Material to process:
────────────────

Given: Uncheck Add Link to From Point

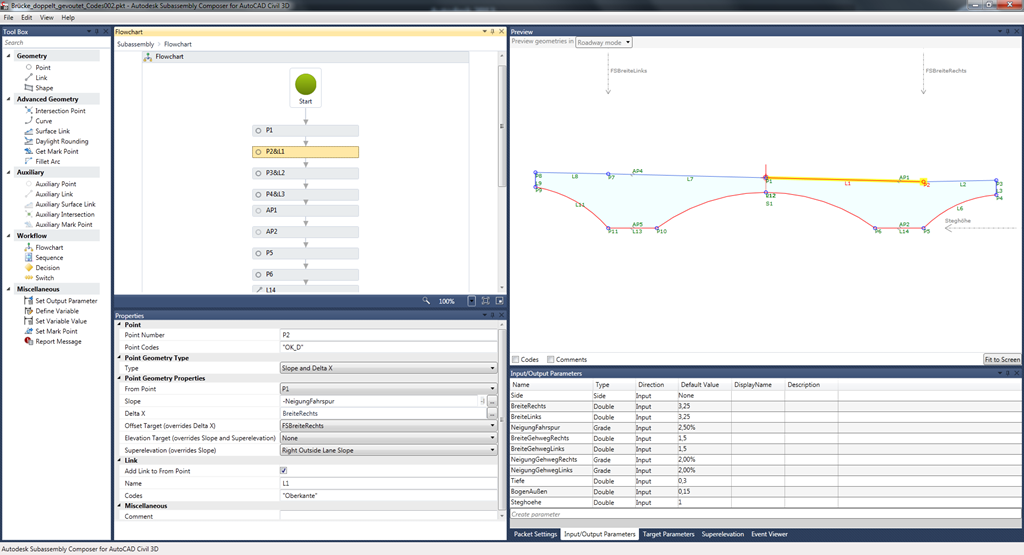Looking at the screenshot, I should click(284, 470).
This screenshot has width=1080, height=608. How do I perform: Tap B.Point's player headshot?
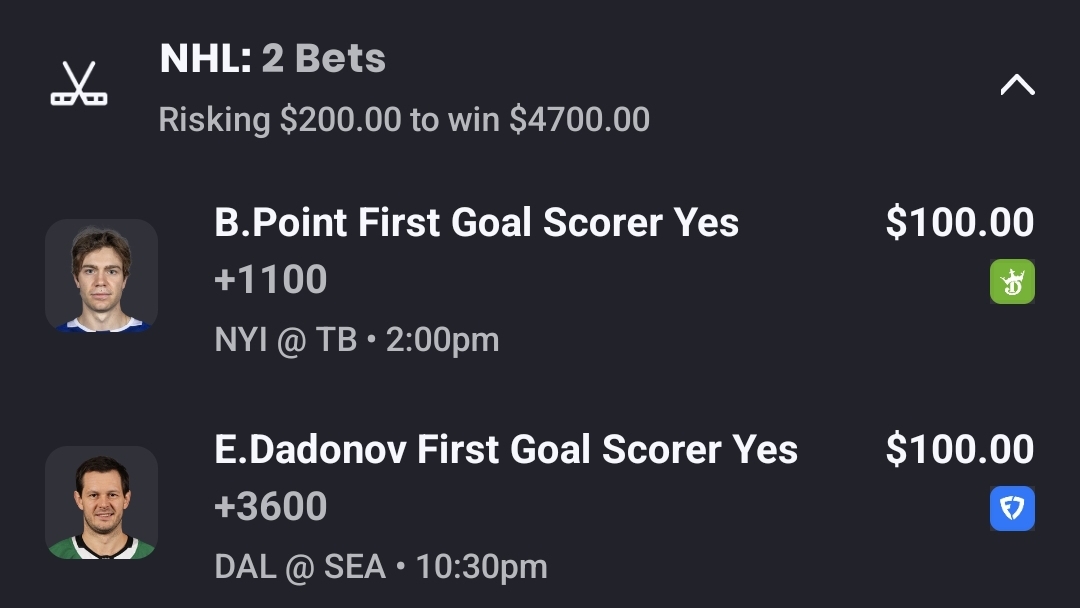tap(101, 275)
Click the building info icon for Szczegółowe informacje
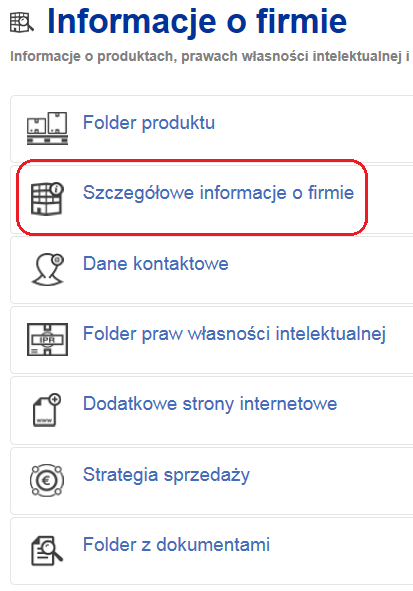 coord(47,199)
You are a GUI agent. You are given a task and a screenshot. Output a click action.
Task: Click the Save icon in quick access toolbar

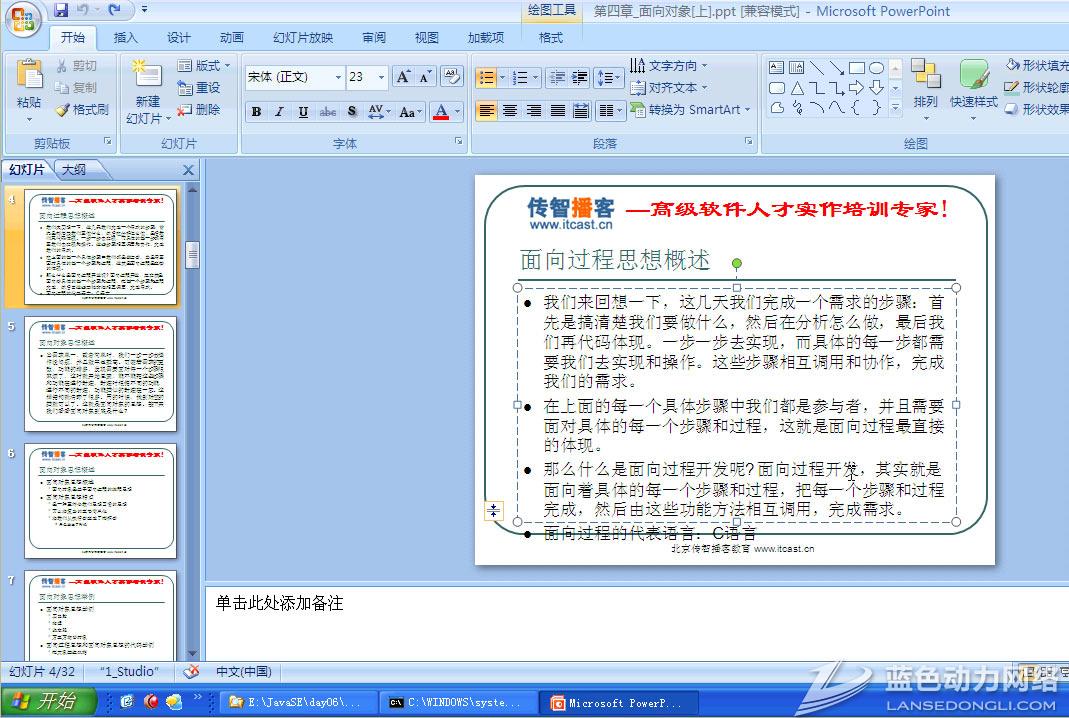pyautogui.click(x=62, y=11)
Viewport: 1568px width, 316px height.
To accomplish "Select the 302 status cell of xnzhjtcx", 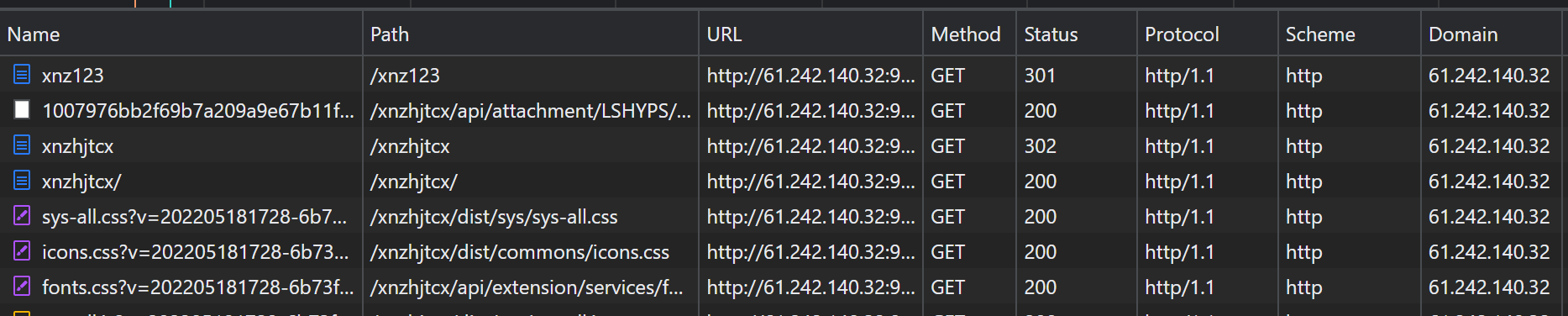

────────────────

Task to complete: The whole listing should be retyped word for word; none of its pictures belong in the copy.

Written answer:
Given: Uncheck Add Link to From Point

Looking at the screenshot, I should click(284, 470).
This screenshot has width=1080, height=608. How do I perform: Tap B.Point's player headshot?
tap(101, 275)
Click the building info icon for Szczegółowe informacje
 coord(47,199)
You are a GUI agent. You are given a task and a screenshot. Output a click action.
Task: Click the Save icon in quick access toolbar

pyautogui.click(x=62, y=11)
Viewport: 1568px width, 316px height.
To accomplish "Select the 302 status cell of xnzhjtcx", 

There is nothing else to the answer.